▼

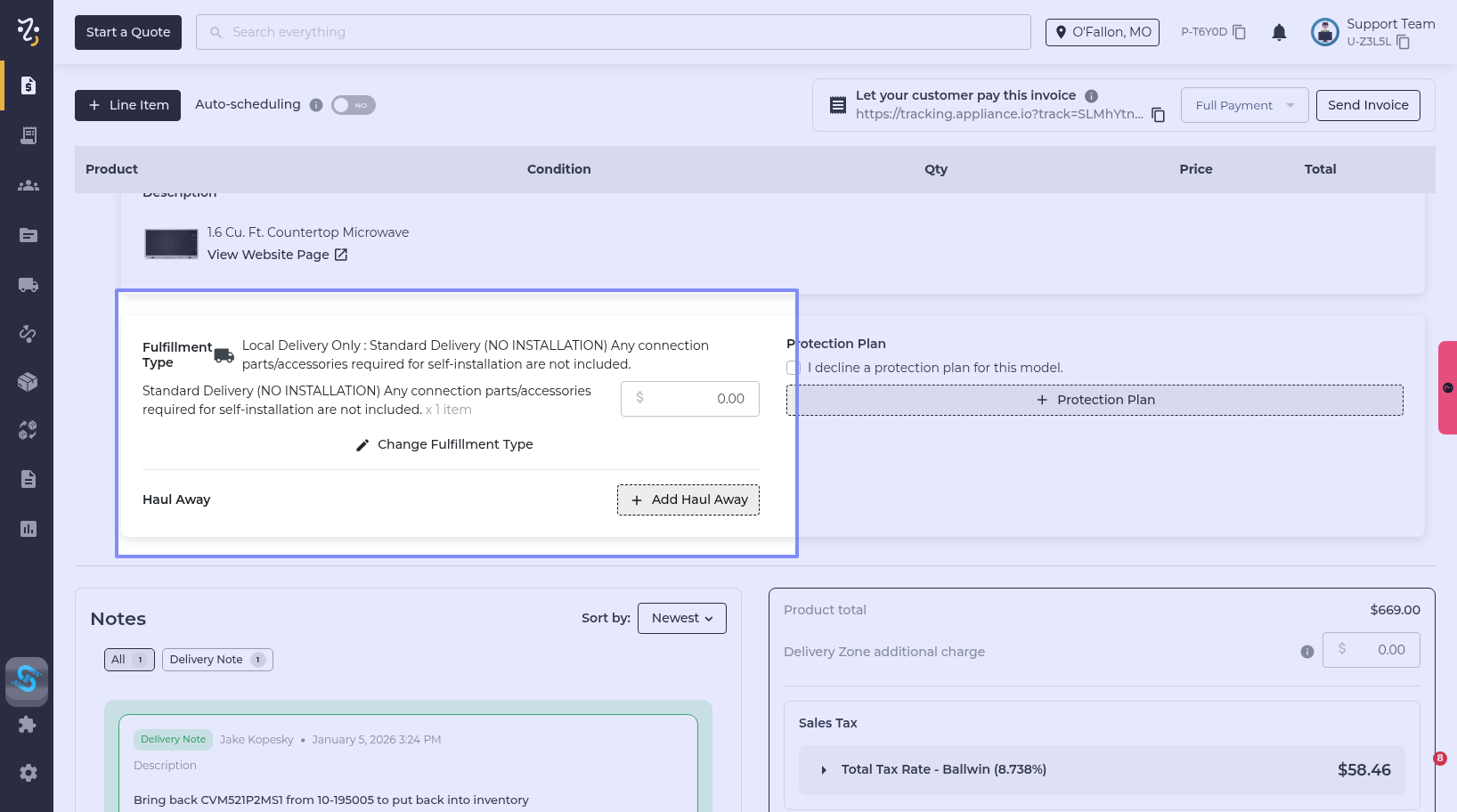Open the View Website Page link
Viewport: 1457px width, 812px height.
(x=277, y=255)
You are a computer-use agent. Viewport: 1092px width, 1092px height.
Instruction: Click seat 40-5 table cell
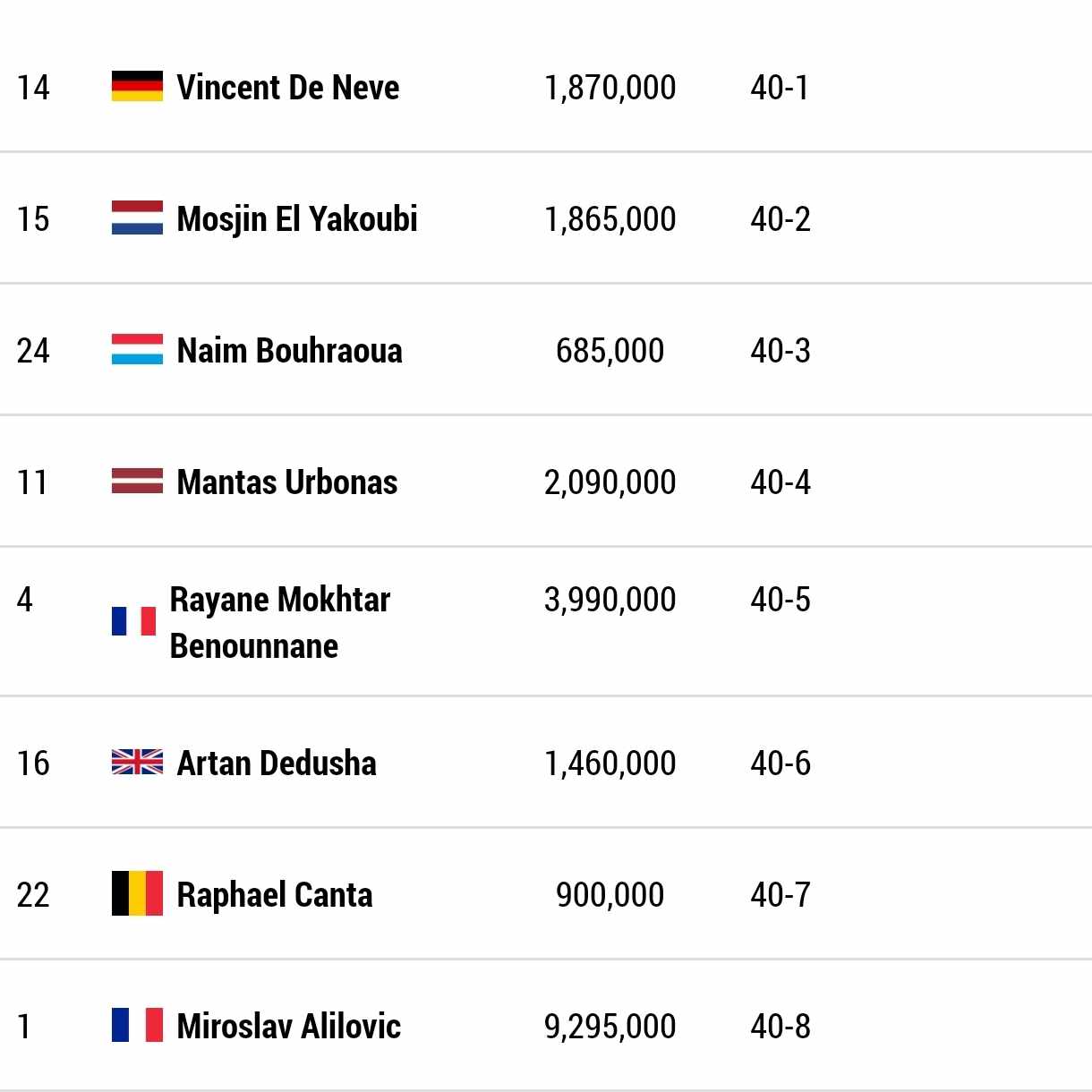click(781, 600)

▲

### Task goal
Rewrite the material above with "seat" changed to "chair" and everything else left the same. Leave out the pictures.

### Expected answer
Open the View Website Page link
Viewport: 1457px width, 812px height.
(x=277, y=255)
You are a computer-use agent. Viewport: 1092px width, 1092px height.
Instruction: Click chair 40-5 table cell
click(781, 600)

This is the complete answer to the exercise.